Stored data
◇ ◇ ◇ ◇ ◇ ◇ ◇
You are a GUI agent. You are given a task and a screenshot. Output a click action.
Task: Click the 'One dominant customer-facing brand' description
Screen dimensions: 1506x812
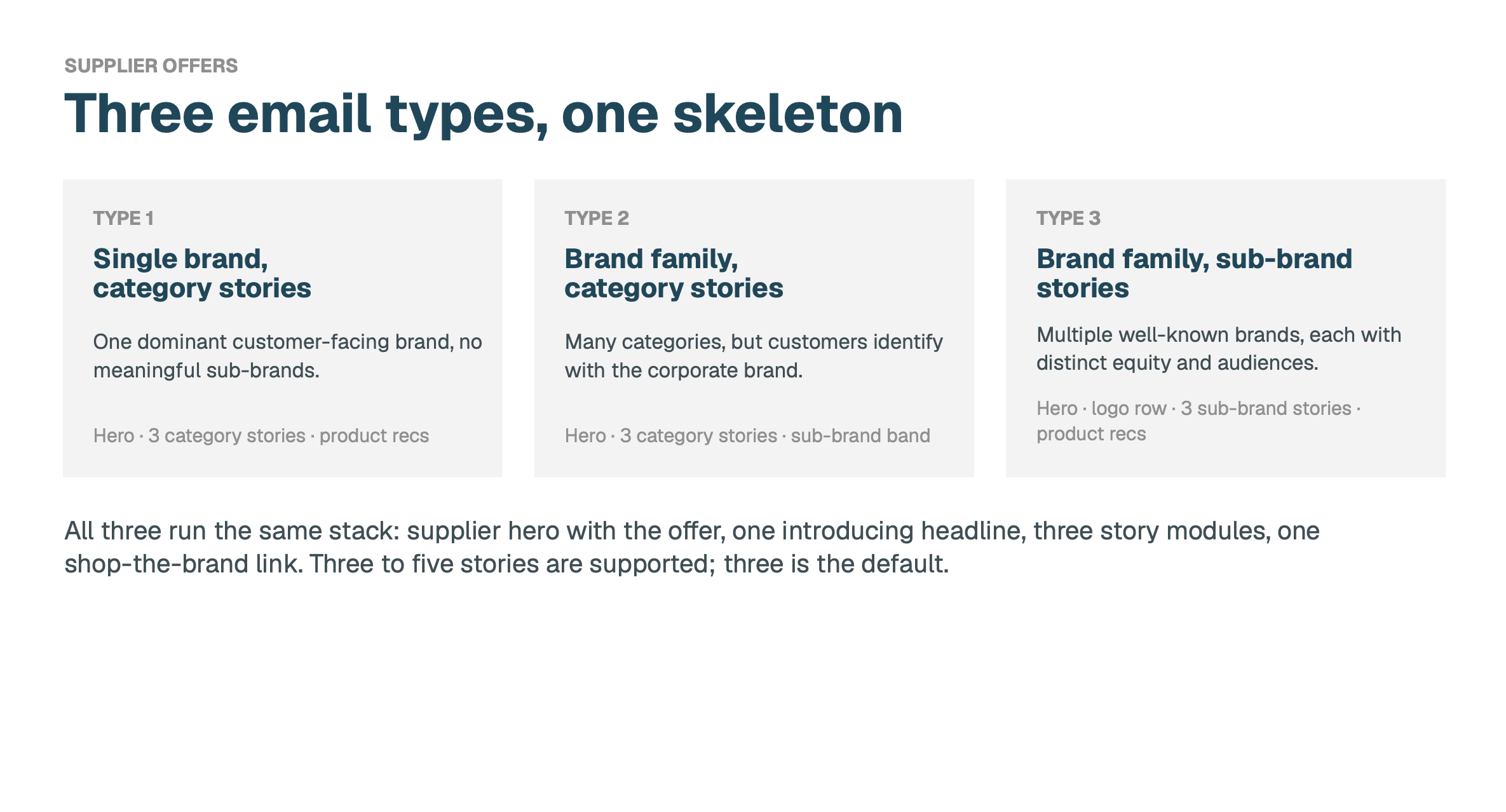point(287,356)
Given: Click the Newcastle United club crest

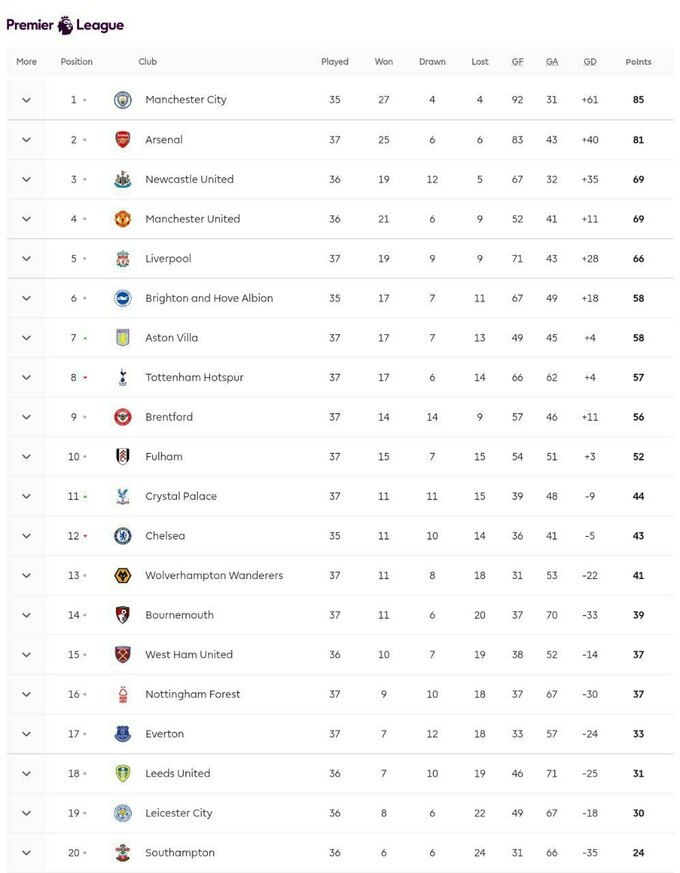Looking at the screenshot, I should pos(122,179).
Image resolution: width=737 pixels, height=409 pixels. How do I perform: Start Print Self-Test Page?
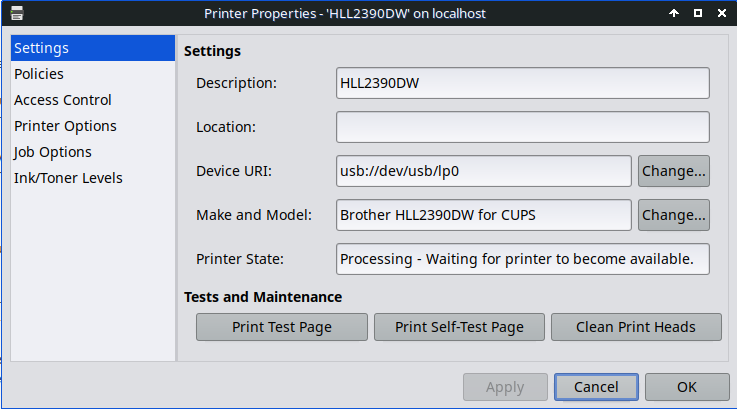tap(459, 327)
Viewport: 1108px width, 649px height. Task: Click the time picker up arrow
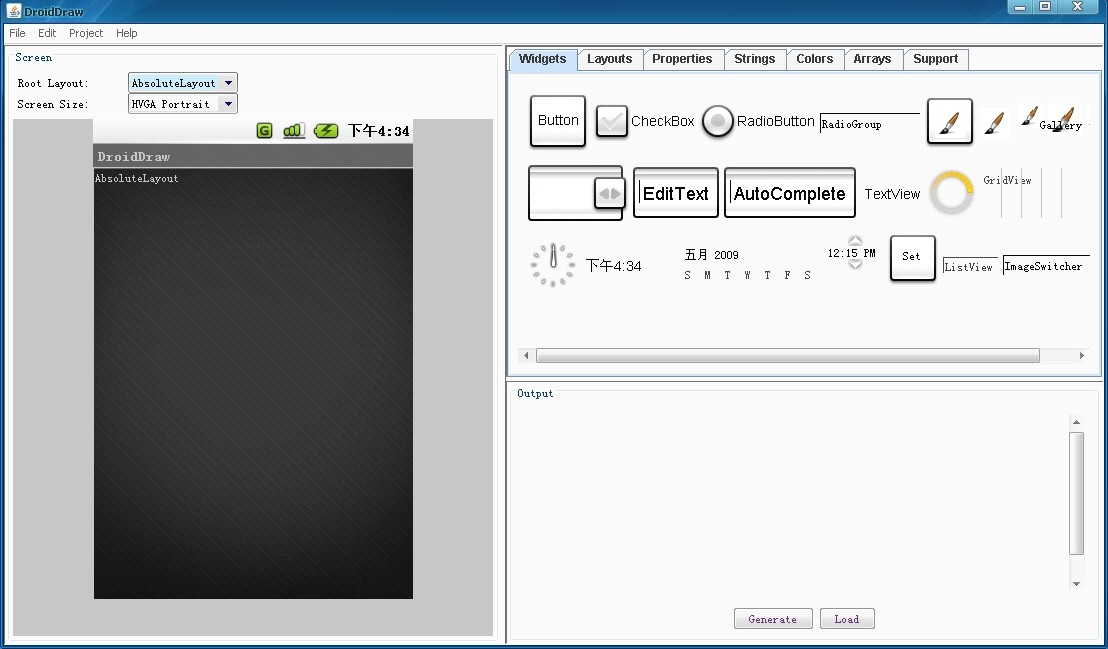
◇ ◇ ◇ ◇ ◇ ◇ ◇
Return every entry unchanged and skip the pictures.

Task response
You are a GUI agent. You are given a task and a screenshot. Output a click action.
Task: Click the 'One dominant customer-facing brand' description
Screen dimensions: 1506x812
point(287,356)
Given: Click the Newcastle United club crest

Looking at the screenshot, I should pos(122,179).
Image resolution: width=737 pixels, height=409 pixels. How do I perform: Start Print Self-Test Page?
tap(459, 327)
Viewport: 1108px width, 649px height. Task: Click the time picker up arrow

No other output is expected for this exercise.